My first brush with the panic monster was an unforgettable punch to the gut. I was eight or nine and my small village primary school had gone to a big inner-city secondary for some county sports day jaunt. My mum was even there with us, acting as a driver, teacher's assistant and secret comfort blanky for me. We spent a while on the netball courts - I can't remember if we played or not. We probably did for a couple of hours. Then we were going to see the other stuff that was going on at the massive playing fields at the back of the school. This involved going through the car park and circling various buildings and recreational ground. As we went by my mum's and the teachers' cars it seemed like we would stop for a drink, as several people went and got water bottles out so I assumed we would be staying there for a few minutes. But when I looked up - and this happened in what seemed like less than a millisecond - they were all gone. Somehow I had been left behind. I was shouting, "Mum! Mum! Wait," but no one heard me. They were long gone. Three older girls were stood chatting and I said, "Did you see a group of people just go that way?" But it was the weirdest thing, my voice was coming out in rasping breaths. I was hyperventilating, severely. Hello panic, nice to meet you, ya bastard.

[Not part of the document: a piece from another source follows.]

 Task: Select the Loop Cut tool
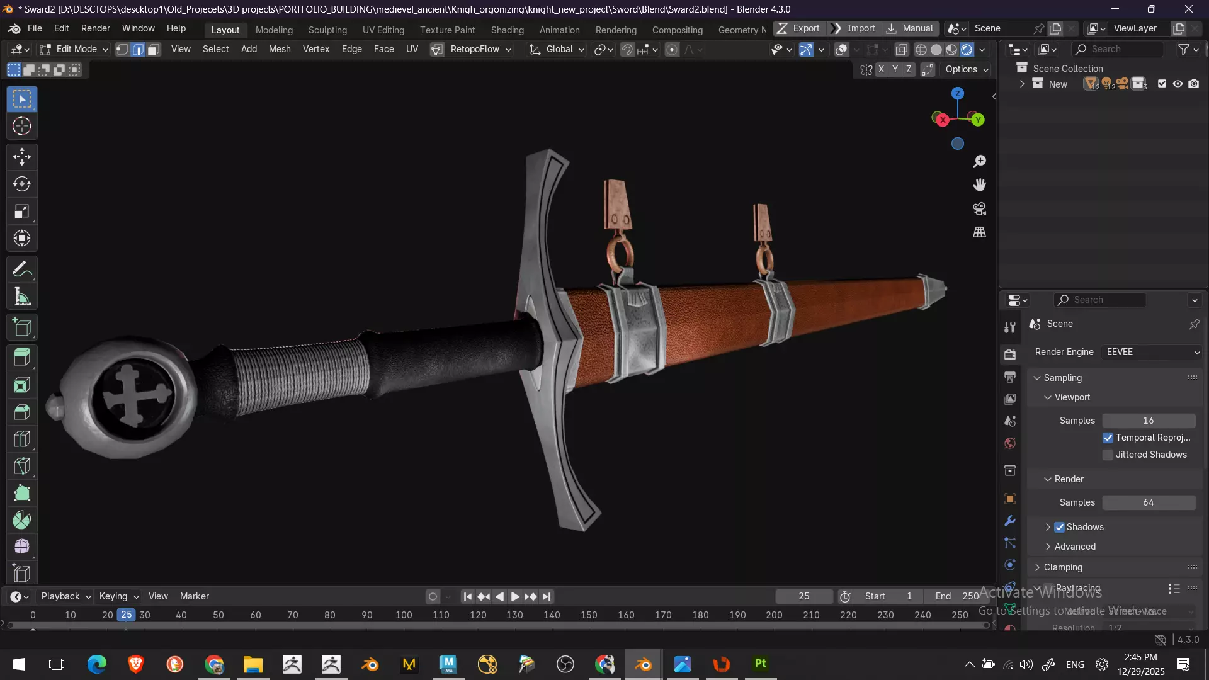click(x=22, y=439)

I still have no idea what it was that made me panic so badly within a few short moments. I think it was a combination of being far from home, the frightening busy road the other side of the barrier and the way they had been right there next to me, then I looked up and they had all vanished and I was totally alone. I've always been a very disorientated person, as well. I can find an empty banquet hall labyrinthine. Anyway, the girls said they didn't know so loudly I wheezed down a path I thought they had taken. It was just like a dream where you are trying to run away from something but you cannot move fast enough. My body was crippled with panic and I couldn't catch my breath. They must have walked off at pace because I did eventually catch up with them up on one of the hills behind the school buildings.
They were completely nonplussed and not at all sorry for having left me behind. I never did adequately explain the extent of the terror I experienced when, as it appeared to me, they disappeared in the blink of an eye. It was very out of character for my mym not to notice that I wasn't part of the group. And for all the teacher cared I had been whisked into the back of a passing Transit van. Stuff like that can happen in a matter of seconds, something I was all too aware of at the time. Thankfully I never did experience such a violent panic attack again, though I have often been frightened that I might. It would be several years before a different type of panic attack became a regular feature of my days with the symptom that terrifies me more than anything else on this planet (unreality). But these have all been quiet, passive affairs that weren't at all apparent to anyone else. Of that at least, I'm glad.